**EXTRACT**
Radial glia express FGF receptors, and several studies in vitro suggest that FGF2 is necessary for the proliferative expansion of these progenitors.30 FGF2 may also be important for regenerative phenomena in the postnatal brain. FGF2 concentrations are increased in the recovery phase after neonatal hypoxia, as is the expression of FGF receptor 1 in the SVZ.29 Of note, FGF2 message and protein are increased after hypoxia/ischaemia in the adult brain, and adult Fgf2 knockout mice are unable to mount a regenerative response in the hippocampus after hypoxia/ischaemia. Although these results suggest that an increase in FGF2 expression may promote recovery after insults in the adult rodent brain, the significance of the FGF signalling pathway for functional recovery in the neonatal period remains to be elucidated.

**QUESTIONS ON THE MATERIAL**
1. Answer these questions from the passage on FGF2 in the brain:
(a) What do radial glia express?
(b) In which region does expression of FGF receptor 1 increase during recovery after neonatal hypoxia?
(c) What are adult Fgf2 knockout mice unable to do after hypoxia/ischaemia?
2. Continue the passage on FGF2 in the brain with a few sentences that follow on from its final sentence.

**DATA LISTING**
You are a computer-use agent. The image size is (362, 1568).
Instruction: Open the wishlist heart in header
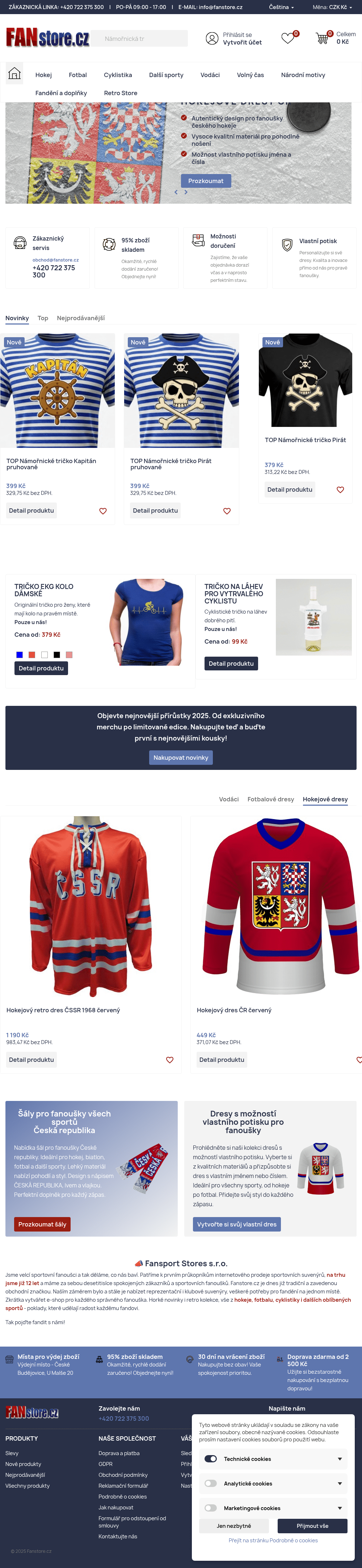click(288, 38)
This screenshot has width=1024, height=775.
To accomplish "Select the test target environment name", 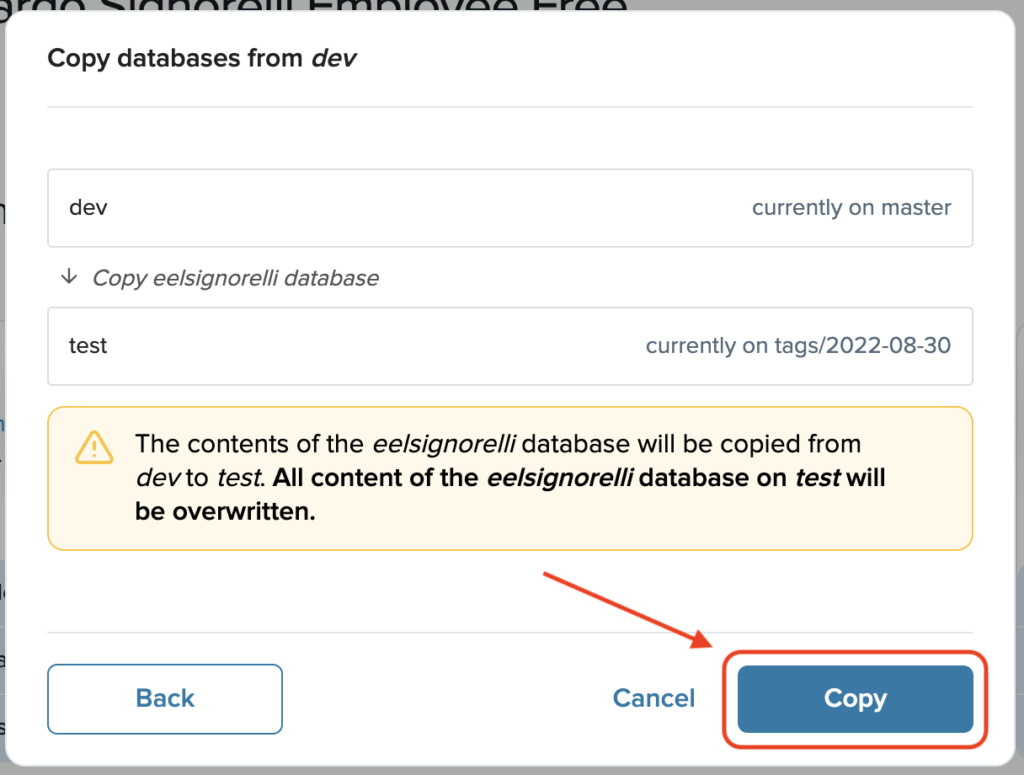I will pos(88,345).
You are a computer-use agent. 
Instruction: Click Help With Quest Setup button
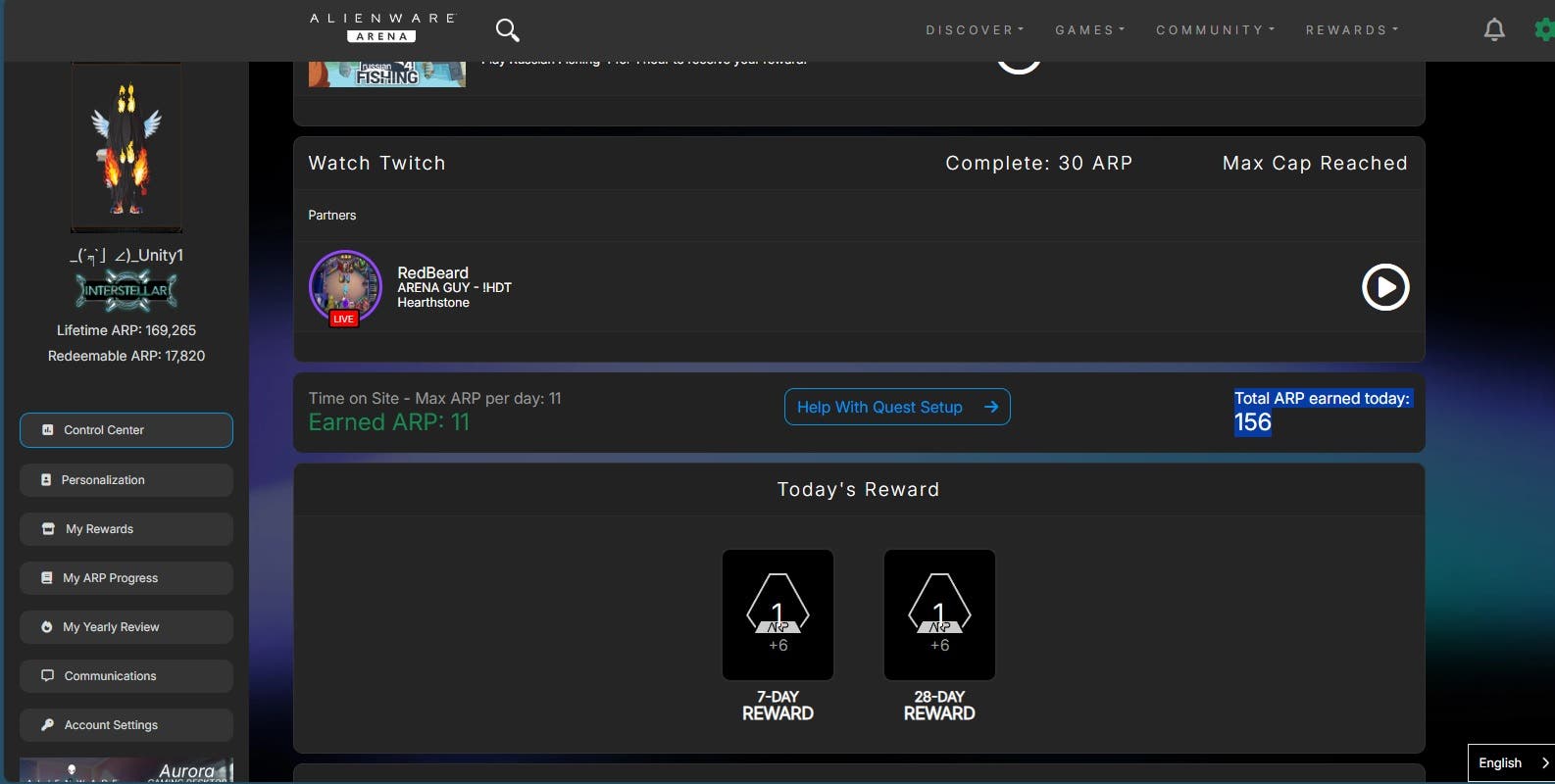896,407
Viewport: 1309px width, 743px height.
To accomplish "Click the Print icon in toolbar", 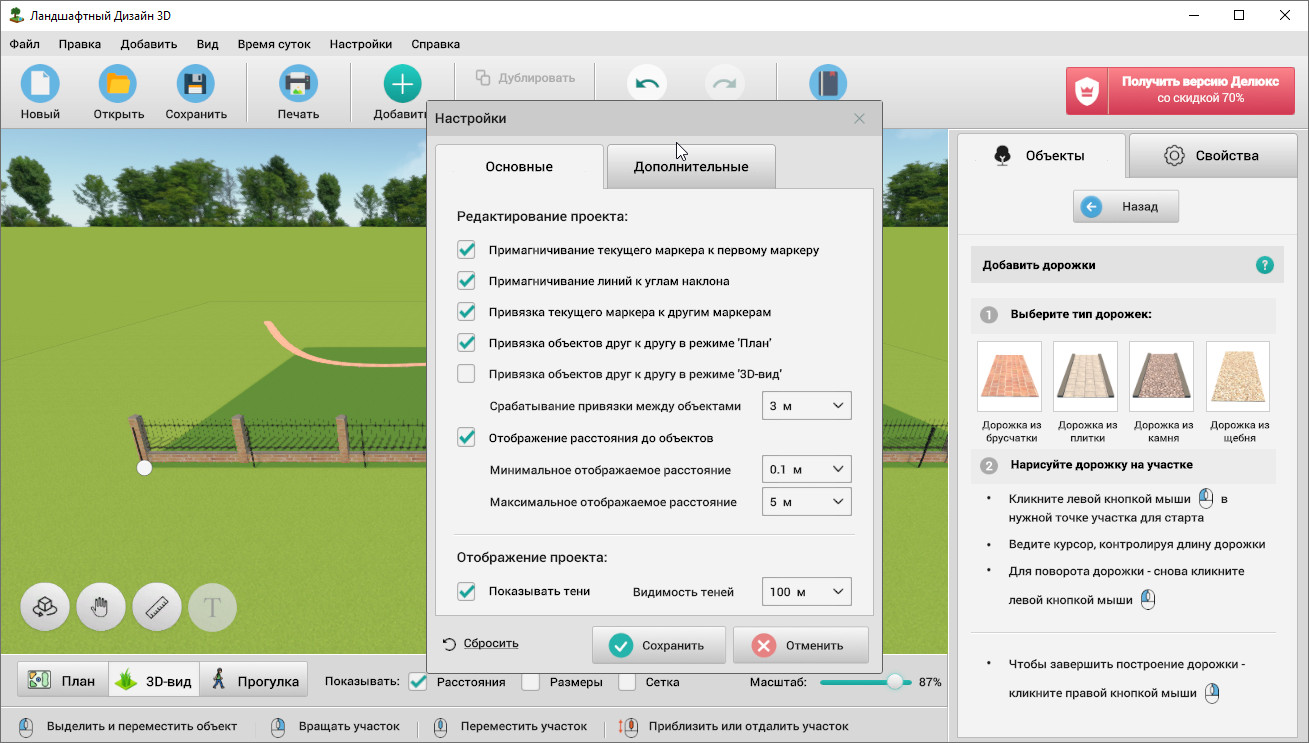I will (298, 85).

**TASK RESPONSES**
1.
(a) FGF receptors.
(b) The SVZ.
(c) Mount a regenerative response in the hippocampus.

2.
In addition, genetic and environmental factors that influence neurogenesis, such as the secretion of growth factors and rodent “early intervention”, most certainly affect a variety of growth processes. These include fibre sprouting and synaptogenesis. Thus it will be essential to discriminate from the myriad of changing events those that are critical to direct functional recovery. Candidate genes that potentially play a role in these phenomena are those for growth factors, their receptors, and intracellular transduction events, those that regulate apoptosis, and those neural stem cell transcription factors that regulate lineage determination. Transgenic mice lacking or overexpressing these molecules and exposed to chronic sublethal hypoxia may represent good models for the adaptive mechanisms of developing preterm brain.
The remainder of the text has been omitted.